With the numbers available, there was no difference in tumor recurrence between the group treated with bone graft and the group treated without it (29% [six of 21] versus 32% [seven of 22]; OR, 0.70; 95% CI, 0.1936–2.531; p = 0.586). Kaplan-Meier survival analysis revealed no difference in recurrence-free survival (HR, 0.94; 95% CI, 0.30–2.98; p = 0.920) (Fig. 4). In both groups, one patient had a second recurrence.
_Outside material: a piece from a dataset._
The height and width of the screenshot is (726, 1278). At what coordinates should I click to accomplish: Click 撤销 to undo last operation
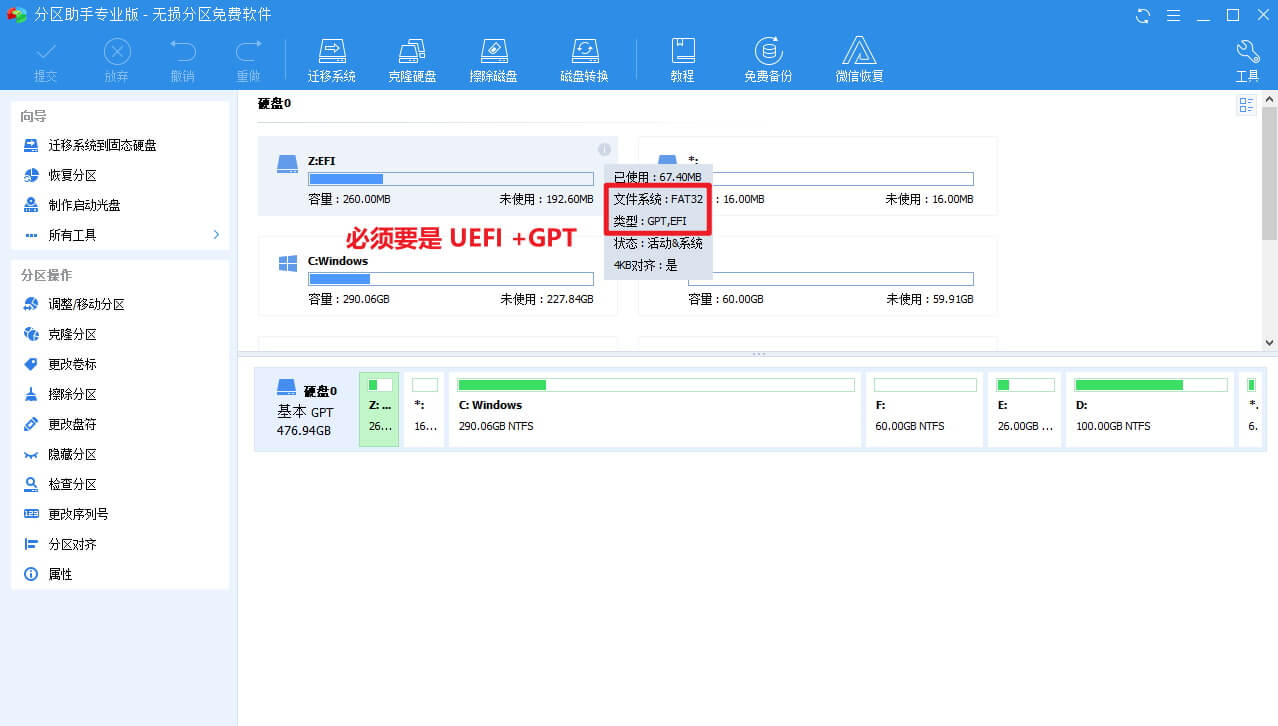pyautogui.click(x=182, y=58)
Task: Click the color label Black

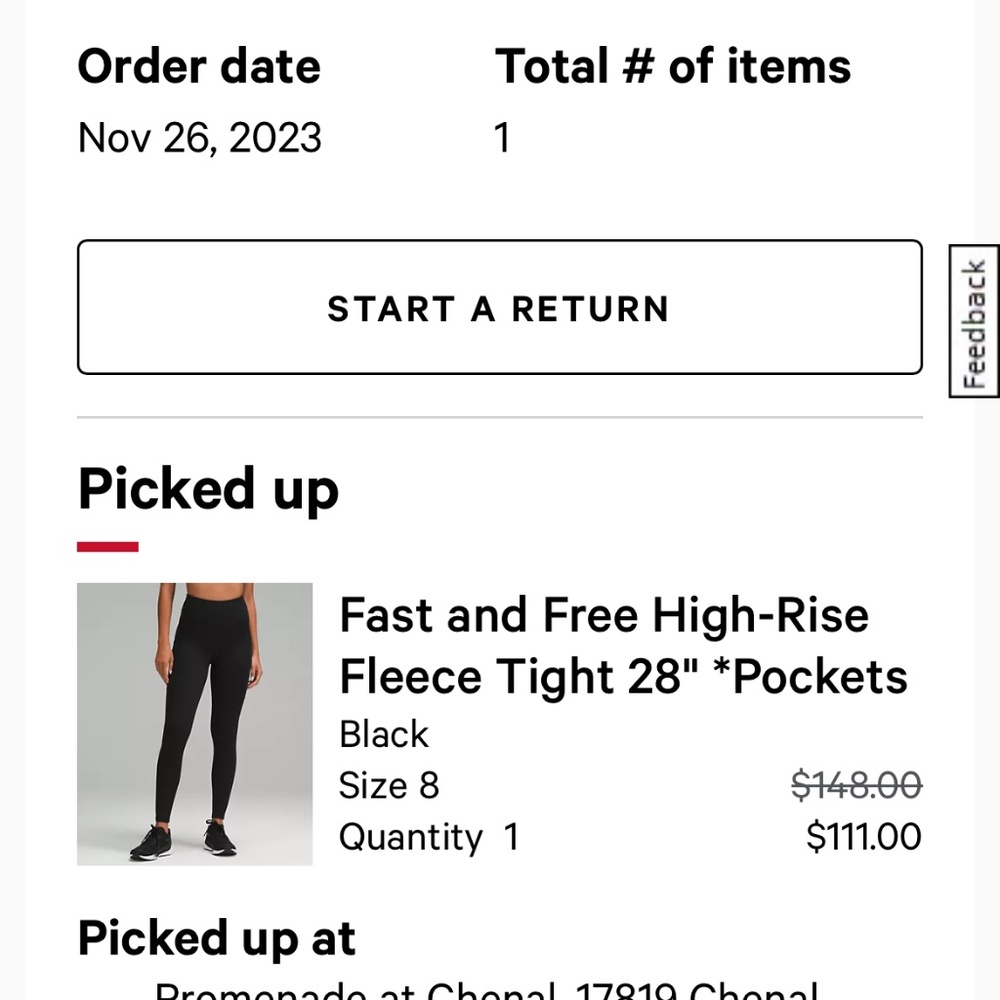Action: (384, 734)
In patients with tumor recurrence compared with those without, with the numbers available, there was no difference in mean tumor volume (67 ± 11 cm3 versus 70 ± 9 cm3; p = 0.816) or percent articular surface involvement (46% ± 5% versus 40% ± 3%; p = 0.388).

Fig. 4.

Fig. 4

Kaplan-Meier survival curve showing no difference in recurrence-free survival among patients with bone graft versus without (HR, 0.94; 95% CI, 0.30-2.98; p = 0.920).

With the numbers available, there was no difference in mean MSTS scores between the group treated with bone graft and the group treated without it (92% ± 2% versus 93% ± 1%; mean difference 1.0%; 95% CI, −4% to 6%; p = 0.675).

Discussion

After curettage, treatment with adjuvants including high-speed burring, PMMA, hydrogen peroxide lavage, phenol cauterization, argon beam, and liquid nitrogen reduces recurrence rates to as low as 2% to 18% [1, 14, 20, 26, 29]. PMMA directly adjacent to articular cartilage may contribute to an increased risk of postoperative articular fractures and early degenerative osteoarthritis [2, 8, 20, 24]. This study directly compares reconstruction using bone graft with or without PMMA versus PMMA alone at the same institution. Our results demonstrate that subchondral bone grafting decreases nononcologic complications in patients treated for GCT.

This study should be interpreted in light of its limitations. Like in many orthopaedic oncology studies, the number of patients is limited, the study was retrospective, and patients were not randomized to the treatment groups. Although patients were not randomized, no differences were found between the groups among mean tumor volume, mean percent articular surface involvement, or method of fixation. Surgeon preference dictated use of bone graft (JB) or not (FRP, KSB); however, each of those three surgeons treated all patients in the same way (that is JB used bone graft in all patients and FRP and KSB did not use bone graft) throughout this study period, and in other respects, the surgical technique was similar among three fellowship-trained orthopaedic oncologists. Additionally, 10 patients who had their procedures performed greater than 10 years ago have not been seen within the last 5 years. Of these patients, six were in the group without graft (27%, the number of patients not seen of all patients in their respective group [PMMA alone or graft]) with a mean followup of 27 months (range, 16–39 months) and four (19%) were in the bone graft group with a mean followup of 44 months (range, 20–99 months).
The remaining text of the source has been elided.